According to a report published by Costa Rica’s National Center for Energy Control (CENCE), the country ran completely on renewable energy for 76 straight days — from June 16 to September 2 — and completed a total of 150 days of carbon-free electricity this year. The country, which is rich in natural resources, has achieved this feat for the second time in two years.
Last year, Costa Rica, home to almost five million people, ran on renewable energy for 285 days, an example that other small countries could emulate.
This year, it could not reach the figure they set last time. But the country is trying to complete this year without burning the fossil fuel.
According to the data published by the CENCE, between June 16 and August 31 this year, Costa Rica’s energy needs were met solely by renewable energy – 80.27 per cent came from hydroelectric power, 12.62 per cent from geothermal energy, 7.1 per cent from wind and 0.01 per cent generated by solar energy.
What helps are the country’s climatic conditions: Costa Rica receives heavy rain through half of the year, and its hydroelectric stations generate electricity throughout the year.
For the past two years, the country experienced above-average rainfall, allowing its biggest reservoirs to produce enough power to meet virtually all of the country’s electricity needs.

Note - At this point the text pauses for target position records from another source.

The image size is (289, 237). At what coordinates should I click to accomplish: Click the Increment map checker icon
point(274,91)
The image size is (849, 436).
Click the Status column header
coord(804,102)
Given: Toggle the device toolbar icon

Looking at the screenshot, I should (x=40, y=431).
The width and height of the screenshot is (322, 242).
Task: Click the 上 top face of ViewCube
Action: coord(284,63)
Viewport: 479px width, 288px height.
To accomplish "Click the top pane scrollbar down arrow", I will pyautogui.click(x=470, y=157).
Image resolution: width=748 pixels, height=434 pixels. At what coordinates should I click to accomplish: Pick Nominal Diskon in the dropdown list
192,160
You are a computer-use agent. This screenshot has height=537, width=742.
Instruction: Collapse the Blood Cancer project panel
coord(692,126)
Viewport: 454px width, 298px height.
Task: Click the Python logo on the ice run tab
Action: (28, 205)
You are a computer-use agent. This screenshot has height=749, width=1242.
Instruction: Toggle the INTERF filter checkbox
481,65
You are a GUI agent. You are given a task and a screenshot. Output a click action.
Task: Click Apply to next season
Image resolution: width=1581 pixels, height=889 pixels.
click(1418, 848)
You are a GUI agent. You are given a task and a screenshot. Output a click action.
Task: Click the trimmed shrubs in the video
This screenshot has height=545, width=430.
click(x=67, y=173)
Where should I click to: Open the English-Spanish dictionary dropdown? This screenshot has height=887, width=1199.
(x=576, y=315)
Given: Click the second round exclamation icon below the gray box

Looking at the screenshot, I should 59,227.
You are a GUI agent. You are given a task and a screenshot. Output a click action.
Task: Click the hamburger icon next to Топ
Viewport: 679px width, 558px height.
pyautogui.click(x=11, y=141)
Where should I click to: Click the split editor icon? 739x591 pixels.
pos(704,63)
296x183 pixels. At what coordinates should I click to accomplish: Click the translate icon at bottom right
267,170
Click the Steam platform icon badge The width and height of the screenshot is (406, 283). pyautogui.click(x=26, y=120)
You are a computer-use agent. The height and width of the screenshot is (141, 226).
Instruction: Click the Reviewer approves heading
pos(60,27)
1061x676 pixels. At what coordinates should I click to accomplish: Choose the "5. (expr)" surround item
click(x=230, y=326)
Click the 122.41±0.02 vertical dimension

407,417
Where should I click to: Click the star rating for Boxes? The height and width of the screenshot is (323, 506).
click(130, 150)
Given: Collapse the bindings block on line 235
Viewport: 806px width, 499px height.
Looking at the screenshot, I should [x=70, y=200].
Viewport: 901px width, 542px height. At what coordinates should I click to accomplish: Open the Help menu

Another 12 per cent of the country’s electricity comes from geothermal plants. In 2014, after a brutal drought that forced power operators to rely more heavily on diesel generators, Costa Rica’s legislature approved a $958-million geothermal plant, backed by loans from Europe and Japan.
This is now up and running, and is able to produce electricity round the year, but not enough to meet their needs.
Costa Rica is known for its progressive environmental policies, and is the only country to meet all United Nations Development Programme (UNDP) criteria established to measure environmental sustainability.
It also gives importance to energy conservation and is planning to become carbon-neutral by 2021.While smaller nations could take a leaf out of Costa Rica’s success in renewable energy, countries like India may not be able to wholly emulate the model.
At 51,000 square kilometres, Costa Rica is just the size of Punjab, and consumes very little energy compared to India. And yet each of India’s states could follow a similar policy.
Indian States could produce clean energy from solar, wind, geothermal and tidal power plants. It could decrease the use of coal energy, which currently supplies 80 per cent of the country’s electricity needs.
Replicating the Costa Rican model, though, might create problems: building huge dams across rivers will raise environmental hazards, submerging ecologies and depriving populations of homes and livelihood.
The flip sideAnalysts feel Costa Rica’s over-dependence on hydroelectricity will cost it in the future if it were to suffer a drought, even one of a lesser impact than 2014.
Besides, the country, like the rest of the world, uses petrol and diesel to run its vehicles. And most its homes still use firewood. This also has a big impact on the environment.
Analysts advice policy makers to generate more clean energy from other renewable sources and also start using alternatives for oil and firewood to achieve their 2021 goal of a carbon-neutral country. While that may be a little way off, for now it is Costa Rica’s feats that deserve to be cheered.